Assignment 6/7
Part 1 (A6) is due November 27, 2017 at 11:59 PM. Part 2 (A7) is due December 13, 2017.
This is an open-ended assignment, where you will engage in some analysis of your own. I give you a list of data sets, and you need to (1) present some exploratory analysis and preliminary research questions, and (2) a report answering those questions.
Data Set Selection
Here are some data sets you can consider using:
-
MovieLens 20M — 20M user-provided ratings of movies, along with movie tag data.
-
Computer Science Bibliography (DBLP) — citation information for basically all computer science papers.
-
HCI Bibliography — the complete data set from A5 (e-mail me for this). This has fewer venues than DBLP, as it is only HCI, but it includes paper abstracts.
-
Wikipedia dumps (I recommend using a small one like Simple English).
-
Major League Baseball game logs or play-by-play records.
-
Stock trading data. You can obtain one year of history for a stock from Google with the following URL:
https://www.google.com/finance/historical?output=csv&q=GOOG
(replaceGOOG
with the ticker symbol for the stock you want). -
American Community Survey (from the US Census data)
-
SpamAssassin data corpus - a bunch of spam and non-spam e-mails
If there is another data set you would like to use, ask me. There’s a good chance it will be ok.
Part 1 (A6) - Explore and Define questions
By November 27, 2017, you need to do the following:
-
Convert and clean up your data so that it is usable for analysis (it is in tidy format)
-
Do initial exploration of the data
-
Define research questions for the rest of your analysis
Submit an HTML export of a notebook with the following content:
-
High-level description of the project goal.
-
Description of the data source, your conversion process, and the resulting data tables (what kinds of records they store, what attributes you store, etc.).
-
Summary statistics and distributions - table sizes, means/medians and ranges of relevant variables, histograms or other suitable plots to show data distributions, etc.
-
3–5 research questions or prediction objectives you will attempt to analyze with the data.
-
A brief plan for carrying out the analysis (what methods you will try, how you will assess their effectiveness, etc.)

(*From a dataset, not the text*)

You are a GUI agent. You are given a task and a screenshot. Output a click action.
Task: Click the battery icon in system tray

All of the techniques we have used in class, and reasonble ones we haven’t are fair game. You can use regression, classification, clustering, dimensionality reduction, graph analysis, etc.

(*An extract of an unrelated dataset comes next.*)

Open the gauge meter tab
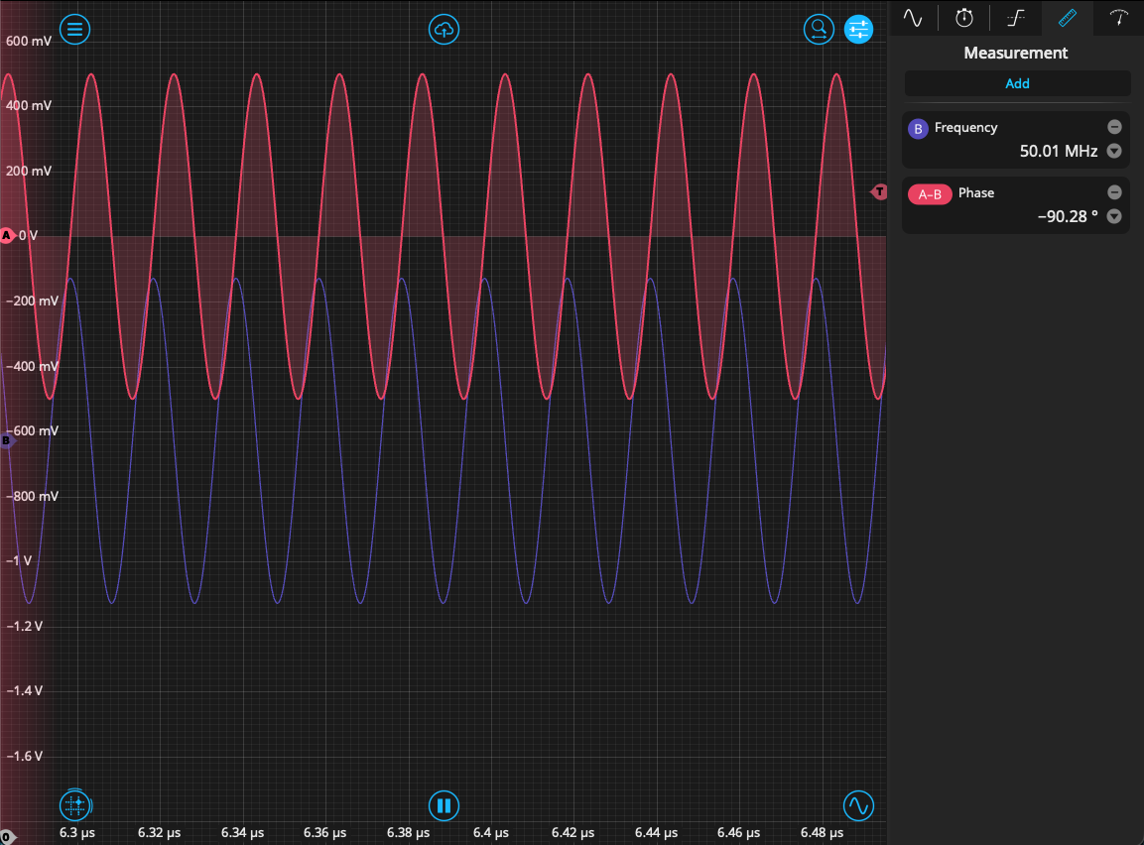Screen dimensions: 1144x845 [x=1119, y=18]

Your proposed research should be nontrivial, including at least one significant model that you train and evaluate. Target something with a conceptual complexity comparable to A3 or A5; it does not need to have as much repetative work as A5.
Part 2 (A7) - Implement Research Plan
Carry out your proposed research! At the end of this, submit:
-
A 5–10 page report with your research questions and results. This should be organized to communicate, without attention to the order in which things need to be run.
-
An HTML export of your Jupyter notebook that contains the actual analysis. All figures from your report should appear in this document, in their appropriate computational context.